### Testo fornito ###

LDPE spot testa €1700/ton FD in Italia, NWE poiché offerta ridotta si aggrava
I partecipanti al mercato hanno riferito che trader hanno già implementato aumenti fino a €500/ton sul materiale in pronta consegna, esaurendo rapidamente le scorte disponibili. I nuovi listini prezzi ora vengono aggiornati quasi quotidianamente, riflettendo l’estrema volatilità e la limitata visibilità sul mercato.
Il vuoto nell’offerta si amplia con importazioni in gran parte assenti
Il lato dell’offerta rimane gravemente ristretto. Sebbene gli Stati Uniti siano il principale fornitore dell’UE27, Qatar, Arabia Saudita, Kuwait, Egitto e Corea del Sud insieme hanno rappresentato oltre il 40% delle importazioni del blocco nel 2025. Tutte queste regioni hanno affrontato gravi interruzioni: lo Stretto di Hormuz è sostanzialmente limitato, mentre scioperi in corso che colpiscono le principali infrastrutture petrolifere e del gas nell’area del Golfo hanno fatto impennare i costi del petrolio e delle materie prime—con il petrolio Brent vicino a $115/bbl al momento della stesura—restringendo ulteriormente la disponibilità di importazioni lungo tutta la filiera.
Non sono state segnalate nuove offerte dalla Corea del Sud e dal Medio Oriente, mentre i fornitori statunitensi puntano a rialzi di circa $300/ton per le consegne di maggio-giugno, in un contesto di ritardi logistici in corso.
L’offerta regionale LDPE è risultata anch’essa limitata a causa di fermi impianto, tassi operativi in calo e dichiarazioni di forza maggiore. Orlen ha dichiarato forza maggiore sull’offerta di LDPE da Plock a inizio marzo. LyondellBasell ha inoltre dichiarato forza maggiore su alcune obbligazioni legate ai poliolefinici in Europa a causa dell’escalation delle tensioni geopolitiche legate al conflitto iraniano.
I venditori trattengono volumi, accorciano la validità
I produttori e i distributori hanno reso più restrittive le proprie strategie di vendita, molti chiudendo i libri ordini o emettendo offerte con periodi di validità molto brevi. In alcuni casi, i venditori lasciano i prezzi “aperti”, citando il rischio di ulteriori revisioni intra-giornaliere in un contesto di estrema volatilità e scarsa visibilità.

###

**Compito 1:**
Secondo l'articolo sul mercato dell'LDPE, quale azienda ha dichiarato forza maggiore sull'offerta di LDPE da Plock?
**Compito 2:**
Trascrivi dall'articolo sul mercato dell'LDPE il passo che parte dalle parole "L’offerta regionale LDPE" e finisce con "e scarsa visibilità.", comprese.
**Compito 3:**
Per favore, prosegui l'articolo sul mercato dell'LDPE dopo la sua ultima frase.

### Voci estratte ###

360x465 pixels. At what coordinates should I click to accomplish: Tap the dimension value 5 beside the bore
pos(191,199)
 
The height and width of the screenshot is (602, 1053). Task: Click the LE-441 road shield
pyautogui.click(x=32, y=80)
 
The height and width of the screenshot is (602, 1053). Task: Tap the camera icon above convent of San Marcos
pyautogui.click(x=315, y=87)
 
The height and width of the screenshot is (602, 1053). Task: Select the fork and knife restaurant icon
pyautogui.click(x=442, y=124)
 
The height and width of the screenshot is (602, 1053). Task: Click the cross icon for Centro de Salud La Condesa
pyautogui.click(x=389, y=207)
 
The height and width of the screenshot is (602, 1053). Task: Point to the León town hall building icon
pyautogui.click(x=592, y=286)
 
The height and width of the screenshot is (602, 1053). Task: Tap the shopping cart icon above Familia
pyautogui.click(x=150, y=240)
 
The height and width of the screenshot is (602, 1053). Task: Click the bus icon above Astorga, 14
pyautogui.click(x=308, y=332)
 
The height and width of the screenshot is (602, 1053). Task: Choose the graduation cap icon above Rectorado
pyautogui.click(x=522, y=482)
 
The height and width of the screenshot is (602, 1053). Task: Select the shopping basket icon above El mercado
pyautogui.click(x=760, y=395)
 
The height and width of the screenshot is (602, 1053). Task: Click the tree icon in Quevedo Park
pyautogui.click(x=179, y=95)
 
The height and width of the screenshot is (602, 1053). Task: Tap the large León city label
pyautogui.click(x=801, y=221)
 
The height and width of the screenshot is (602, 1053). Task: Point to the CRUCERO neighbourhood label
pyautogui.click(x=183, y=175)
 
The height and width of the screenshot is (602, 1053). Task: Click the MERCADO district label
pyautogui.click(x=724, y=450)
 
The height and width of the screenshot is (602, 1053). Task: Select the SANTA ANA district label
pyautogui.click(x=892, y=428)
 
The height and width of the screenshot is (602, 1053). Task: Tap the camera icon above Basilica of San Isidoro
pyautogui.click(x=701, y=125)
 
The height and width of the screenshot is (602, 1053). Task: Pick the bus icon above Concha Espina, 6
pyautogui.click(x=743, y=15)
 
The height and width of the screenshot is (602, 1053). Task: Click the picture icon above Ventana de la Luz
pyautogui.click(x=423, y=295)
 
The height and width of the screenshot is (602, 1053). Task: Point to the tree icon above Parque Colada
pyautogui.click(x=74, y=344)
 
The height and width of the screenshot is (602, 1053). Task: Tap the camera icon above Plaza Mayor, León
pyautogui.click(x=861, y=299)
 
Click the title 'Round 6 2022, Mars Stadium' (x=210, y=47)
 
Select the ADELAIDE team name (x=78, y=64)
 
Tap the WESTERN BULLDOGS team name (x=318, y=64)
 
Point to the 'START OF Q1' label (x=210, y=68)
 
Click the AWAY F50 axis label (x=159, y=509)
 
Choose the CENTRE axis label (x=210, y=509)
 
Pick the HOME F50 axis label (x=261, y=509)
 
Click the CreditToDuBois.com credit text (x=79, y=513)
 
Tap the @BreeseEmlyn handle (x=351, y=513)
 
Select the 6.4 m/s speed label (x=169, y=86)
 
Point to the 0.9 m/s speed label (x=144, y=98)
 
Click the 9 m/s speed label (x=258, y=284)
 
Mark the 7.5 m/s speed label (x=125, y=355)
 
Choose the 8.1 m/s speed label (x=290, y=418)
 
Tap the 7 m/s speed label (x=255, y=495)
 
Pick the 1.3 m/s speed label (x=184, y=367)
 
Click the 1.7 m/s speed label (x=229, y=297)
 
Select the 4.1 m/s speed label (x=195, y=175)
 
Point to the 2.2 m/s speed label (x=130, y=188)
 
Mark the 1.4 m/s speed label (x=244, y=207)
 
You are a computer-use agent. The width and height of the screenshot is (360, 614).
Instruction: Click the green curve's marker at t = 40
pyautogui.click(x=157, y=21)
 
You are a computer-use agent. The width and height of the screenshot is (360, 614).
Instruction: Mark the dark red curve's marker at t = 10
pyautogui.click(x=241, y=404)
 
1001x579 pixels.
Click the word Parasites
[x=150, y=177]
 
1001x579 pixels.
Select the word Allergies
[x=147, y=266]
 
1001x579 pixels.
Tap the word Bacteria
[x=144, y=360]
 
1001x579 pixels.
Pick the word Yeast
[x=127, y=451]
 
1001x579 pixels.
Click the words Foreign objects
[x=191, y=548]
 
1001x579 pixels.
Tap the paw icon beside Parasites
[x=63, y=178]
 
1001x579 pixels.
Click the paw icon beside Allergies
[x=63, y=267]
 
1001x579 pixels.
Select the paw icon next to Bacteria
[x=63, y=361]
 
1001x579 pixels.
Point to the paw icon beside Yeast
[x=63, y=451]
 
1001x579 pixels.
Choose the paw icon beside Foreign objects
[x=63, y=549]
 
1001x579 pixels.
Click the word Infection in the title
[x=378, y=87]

###

**Risposta attesa 1:**
Orlen.

**Risposta attesa 2:**
L’offerta regionale LDPE è risultata anch’essa limitata a causa di fermi impianto, tassi operativi in calo e dichiarazioni di forza maggiore. Orlen ha dichiarato forza maggiore sull’offerta di LDPE da Plock a inizio marzo. LyondellBasell ha inoltre dichiarato forza maggiore su alcune obbligazioni legate ai poliolefinici in Europa a causa dell’escalation delle tensioni geopolitiche legate al conflitto iraniano.
I venditori trattengono volumi, accorciano la validità
I produttori e i distributori hanno reso più restrittive le proprie strategie di vendita, molti chiudendo i libri ordini o emettendo offerte con periodi di validità molto brevi. In alcuni casi, i venditori lasciano i prezzi “aperti”, citando il rischio di ulteriori revisioni intra-giornaliere in un contesto di estrema volatilità e scarsa visibilità.

**Risposta attesa 3:**
Le sovrattasse hanno aggiunto un ulteriore livello di complessità. Borealis ha rivisto i termini di vendita esistenti per le consegne di marzo, spinta dall’aumento dei costi delle materie prime e degli input variabili, legati principalmente a nafta e GPL. Altri produttori hanno adottato sovrattasse simili, portando gli aumenti spot cumulati a €400-500/ton per marzo. Nel segmento a contratto, è stata applicata una sovrattassa di €200/ton oltre al rialzo dell’etilene, amplificando ulteriormente la pressione al rialzo complessiva.
I prezzi spot LDPE hanno registrato aumenti del 44% rispetto ai livelli di fine febbraio, secondo il Price Index di ChemOrbis.
Comprare in preda al panico in un contesto di scorte in diminuzione
Sul fronte della domanda, l’attività ha ripreso vigore poiché i trasformatori con scorte basse si affrettano a garantirsi il materiale. Gli acquirenti hanno riferito di aver pagato aumenti di €100-200/ton all’inizio di marzo, con rialzi più consistenti emersi recentemente. Alcuni operatori stanno ricostituendo attivamente le scorte in vista degli attesi aumenti di aprile, mentre altri avvertono che assicurarsi volumi in pronta consegna sta diventando sempre più difficile.
Il mercato si prepara a nuovi picchi ad aprile
Le aspettative di mercato restano decisamente rialziste. Diversi operatori si attendono prezzi LDPE prossimi o superiori ai €2000/ton entro la fine del mese, con ulteriori aumenti probabili ad aprile e maggio. Le attuali interruzioni logistiche, la carenza di container e l’incertezza riguardo le rotte di approvvigionamento dal Medio Oriente continuano a offuscare le prospettive, suggerendo che la carenza di offerta potrebbe persistere a breve e medio termine. Nel frattempo, il prossimo contratto sull’etilene dovrebbe essere fissato con aumenti di circa €200/ton.